Verslag vergadering Commissie voor Welzijn, Volksgezondheid en Gezin
Verslag
Mevrouw Taelman heeft het woord.
Ik ga me beperken tot mijn vragen, want er zitten nog veel collega’s te wachten op hun beurt.
Minister, wat is de stand van zaken van de aanbesteding voor een nieuwe leverancier ? Hoeveel inschrijvingen waren er? Wanneer wordt de aanbesteding toegekend?

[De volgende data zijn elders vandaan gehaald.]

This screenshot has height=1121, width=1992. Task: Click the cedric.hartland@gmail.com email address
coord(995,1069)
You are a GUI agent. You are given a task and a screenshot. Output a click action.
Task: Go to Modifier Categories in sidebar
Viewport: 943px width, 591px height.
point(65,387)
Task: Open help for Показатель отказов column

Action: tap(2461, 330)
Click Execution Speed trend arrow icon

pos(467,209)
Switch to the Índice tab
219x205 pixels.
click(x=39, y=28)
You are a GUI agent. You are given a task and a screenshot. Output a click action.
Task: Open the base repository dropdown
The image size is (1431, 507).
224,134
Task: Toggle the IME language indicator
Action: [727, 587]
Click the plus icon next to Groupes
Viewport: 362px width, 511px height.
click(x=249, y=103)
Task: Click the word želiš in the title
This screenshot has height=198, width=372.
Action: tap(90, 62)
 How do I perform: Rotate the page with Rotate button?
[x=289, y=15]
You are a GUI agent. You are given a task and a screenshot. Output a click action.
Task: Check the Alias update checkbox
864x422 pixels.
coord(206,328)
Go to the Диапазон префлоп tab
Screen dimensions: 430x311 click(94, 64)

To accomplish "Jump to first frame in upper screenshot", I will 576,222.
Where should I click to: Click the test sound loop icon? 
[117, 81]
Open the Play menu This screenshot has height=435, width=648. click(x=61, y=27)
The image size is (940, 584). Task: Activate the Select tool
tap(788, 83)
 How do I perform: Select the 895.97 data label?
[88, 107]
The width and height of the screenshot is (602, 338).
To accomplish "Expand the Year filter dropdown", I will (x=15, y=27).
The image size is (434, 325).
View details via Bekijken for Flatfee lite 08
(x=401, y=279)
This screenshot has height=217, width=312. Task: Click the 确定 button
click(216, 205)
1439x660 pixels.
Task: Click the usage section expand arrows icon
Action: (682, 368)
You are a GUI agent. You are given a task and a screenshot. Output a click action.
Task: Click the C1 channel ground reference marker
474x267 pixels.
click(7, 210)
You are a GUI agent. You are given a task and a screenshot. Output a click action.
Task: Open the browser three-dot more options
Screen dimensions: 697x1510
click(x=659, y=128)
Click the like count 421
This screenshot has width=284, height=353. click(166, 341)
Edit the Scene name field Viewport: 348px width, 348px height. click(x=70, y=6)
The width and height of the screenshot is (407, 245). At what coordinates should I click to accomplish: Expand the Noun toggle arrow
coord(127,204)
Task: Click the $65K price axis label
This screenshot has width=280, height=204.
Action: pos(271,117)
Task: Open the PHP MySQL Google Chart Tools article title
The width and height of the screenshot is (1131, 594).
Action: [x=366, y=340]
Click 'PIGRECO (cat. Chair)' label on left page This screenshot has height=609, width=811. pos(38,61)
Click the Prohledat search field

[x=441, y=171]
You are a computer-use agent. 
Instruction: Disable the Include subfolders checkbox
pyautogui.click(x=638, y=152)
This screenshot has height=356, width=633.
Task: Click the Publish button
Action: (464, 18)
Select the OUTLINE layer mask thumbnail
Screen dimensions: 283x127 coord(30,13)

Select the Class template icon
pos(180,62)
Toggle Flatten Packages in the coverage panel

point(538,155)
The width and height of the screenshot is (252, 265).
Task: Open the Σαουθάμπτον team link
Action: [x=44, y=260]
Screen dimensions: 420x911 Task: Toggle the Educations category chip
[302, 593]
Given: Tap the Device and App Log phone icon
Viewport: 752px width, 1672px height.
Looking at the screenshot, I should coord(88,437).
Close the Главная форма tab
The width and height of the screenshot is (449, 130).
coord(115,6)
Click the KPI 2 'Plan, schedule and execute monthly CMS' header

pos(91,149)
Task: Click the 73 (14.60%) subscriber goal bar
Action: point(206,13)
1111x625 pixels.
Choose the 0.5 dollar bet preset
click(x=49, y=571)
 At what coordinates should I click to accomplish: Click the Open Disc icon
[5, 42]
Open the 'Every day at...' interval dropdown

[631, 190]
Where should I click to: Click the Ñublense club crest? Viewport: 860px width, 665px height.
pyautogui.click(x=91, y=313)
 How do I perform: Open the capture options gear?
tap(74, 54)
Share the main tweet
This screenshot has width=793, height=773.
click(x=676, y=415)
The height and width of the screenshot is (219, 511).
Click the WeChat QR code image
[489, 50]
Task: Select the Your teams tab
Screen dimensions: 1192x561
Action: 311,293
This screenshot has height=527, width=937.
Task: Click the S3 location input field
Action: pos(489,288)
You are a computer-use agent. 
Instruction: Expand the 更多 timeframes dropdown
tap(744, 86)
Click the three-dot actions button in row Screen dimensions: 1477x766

Betreft het een levering van enkelbanden die allemaal worden uitgerust met gps? Indien niet, is het gelet op de toenemende technische mogelijkheden en de vernieuwde zienswijze op de strafuitvoering waarbij re-integratie van de verdachte in de maatschappij meer benadrukt wordt, mogelijk om de verhouding tussen enkelbanden met en enkelbanden zonder gps tijdens de duur van het contract te veranderen of volledig over te schakelen naar enkelbanden met gps?
Wat is uw standpunt over het gebruik van enkelbanden met gps om radicaliserende elementen in de maatschappij op te volgen ?
Minister Vandeurzen heeft het woord.
Samen met de Franse en de Duitstalige Gemeenschap werd door de Vlaamse Gemeenschap een nieuwe overheidsopdracht voorbereid en gepubliceerd. De overheidsopdracht werd bekendgemaakt op 28 juli 2016 en de openingszitting was initieel gepland op 20 september 2016. Gelet op vragen van verschillende kandidaat-inschrijvers werd in overleg met de andere gemeenschappen beslist om enkele bijsturingen door te voeren ter verbetering of verduidelijking van de overheidsopdracht. Daarom was het opportuun om meer tijd te geven aan kandidaat-inschrijvers.
De openingszitting is nu gepland op 26 oktober 2016. Het aantal inschrijvers is momenteel dus nog niet gekend, en een definitief tijdspad uitzetten is niet mogelijk omdat tal van elementen een rol kunnen spelen in de verdere procedure.
Intussen is de continuïteit van de levering van enkelbanden verzekerd. Het contract met de huidige leverancier werd verlengd tot december 2017 met een optie om vervroegd te kunnen uitstappen, en er werden bijkomende enkelbanden geleverd.
Het is niet de bedoeling dat elke justitiabele onder elektronisch toezicht via een gps-systeem zal worden opgevolgd. Zoals u weet, zijn er verschillende vormen van elektronisch toezicht. In veruit de meeste gevallen wordt elektronisch toezicht gedefinieerd als de verplichting om op een bepaald tijdstip of bepaalde tijdstippen thuis te zijn. In die gevallen volstaat de monitoring van deze verplichte aanwezigheid in de thuissituatie.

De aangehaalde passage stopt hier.